Go to the line in the data below that contains "Ormont (42, 1873)". Write it out exactly, along with every later line through the last, and nothing else.

Supplied data Block Start

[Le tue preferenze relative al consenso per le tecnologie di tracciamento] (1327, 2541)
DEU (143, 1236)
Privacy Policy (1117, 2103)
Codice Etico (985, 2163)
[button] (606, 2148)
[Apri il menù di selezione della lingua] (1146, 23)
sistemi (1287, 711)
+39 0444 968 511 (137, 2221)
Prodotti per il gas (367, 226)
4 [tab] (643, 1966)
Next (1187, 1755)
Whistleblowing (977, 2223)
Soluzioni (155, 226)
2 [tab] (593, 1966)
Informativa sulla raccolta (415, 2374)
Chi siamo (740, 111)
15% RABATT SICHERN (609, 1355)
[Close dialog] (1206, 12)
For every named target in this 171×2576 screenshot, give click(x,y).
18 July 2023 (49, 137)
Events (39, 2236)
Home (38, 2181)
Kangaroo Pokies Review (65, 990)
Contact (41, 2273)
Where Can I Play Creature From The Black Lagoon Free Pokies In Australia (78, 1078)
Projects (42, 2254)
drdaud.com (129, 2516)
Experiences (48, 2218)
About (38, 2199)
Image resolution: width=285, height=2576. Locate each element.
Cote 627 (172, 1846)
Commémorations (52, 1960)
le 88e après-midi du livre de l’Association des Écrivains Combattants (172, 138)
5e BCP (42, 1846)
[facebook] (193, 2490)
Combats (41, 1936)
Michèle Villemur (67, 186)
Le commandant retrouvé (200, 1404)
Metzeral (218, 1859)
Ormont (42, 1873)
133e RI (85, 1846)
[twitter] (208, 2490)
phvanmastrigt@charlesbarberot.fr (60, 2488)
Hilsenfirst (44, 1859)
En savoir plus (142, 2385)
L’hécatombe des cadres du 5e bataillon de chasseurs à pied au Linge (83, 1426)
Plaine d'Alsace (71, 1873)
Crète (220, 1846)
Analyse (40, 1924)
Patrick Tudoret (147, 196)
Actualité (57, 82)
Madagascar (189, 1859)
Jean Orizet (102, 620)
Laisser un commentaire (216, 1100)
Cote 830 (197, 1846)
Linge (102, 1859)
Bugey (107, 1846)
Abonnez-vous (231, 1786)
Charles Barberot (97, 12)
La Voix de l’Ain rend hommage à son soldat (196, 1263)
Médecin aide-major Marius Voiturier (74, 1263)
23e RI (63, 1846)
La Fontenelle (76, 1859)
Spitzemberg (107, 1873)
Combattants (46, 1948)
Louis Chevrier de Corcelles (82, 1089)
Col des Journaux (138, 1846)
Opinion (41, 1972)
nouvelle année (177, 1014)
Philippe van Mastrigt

Supplied data Block End

Reply
Ormont (42, 1873)
133e RI (85, 1846)
[twitter] (208, 2490)
phvanmastrigt@charlesbarberot.fr (60, 2488)
Hilsenfirst (44, 1859)
En savoir plus (142, 2385)
L’hécatombe des cadres du 5e bataillon de chasseurs à pied au Linge (83, 1426)
Plaine d'Alsace (71, 1873)
Crète (220, 1846)
Analyse (40, 1924)
Patrick Tudoret (147, 196)
Actualité (57, 82)
Madagascar (189, 1859)
Jean Orizet (102, 620)
Laisser un commentaire (216, 1100)
Cote 830 (197, 1846)
Linge (102, 1859)
Bugey (107, 1846)
Abonnez-vous (231, 1786)
Charles Barberot (97, 12)
La Voix de l’Ain rend hommage à son soldat (196, 1263)
Médecin aide-major Marius Voiturier (74, 1263)
23e RI (63, 1846)
La Fontenelle (76, 1859)
Spitzemberg (107, 1873)
Combattants (46, 1948)
Louis Chevrier de Corcelles (82, 1089)
Col des Journaux (138, 1846)
Opinion (41, 1972)
nouvelle année (177, 1014)
Philippe van Mastrigt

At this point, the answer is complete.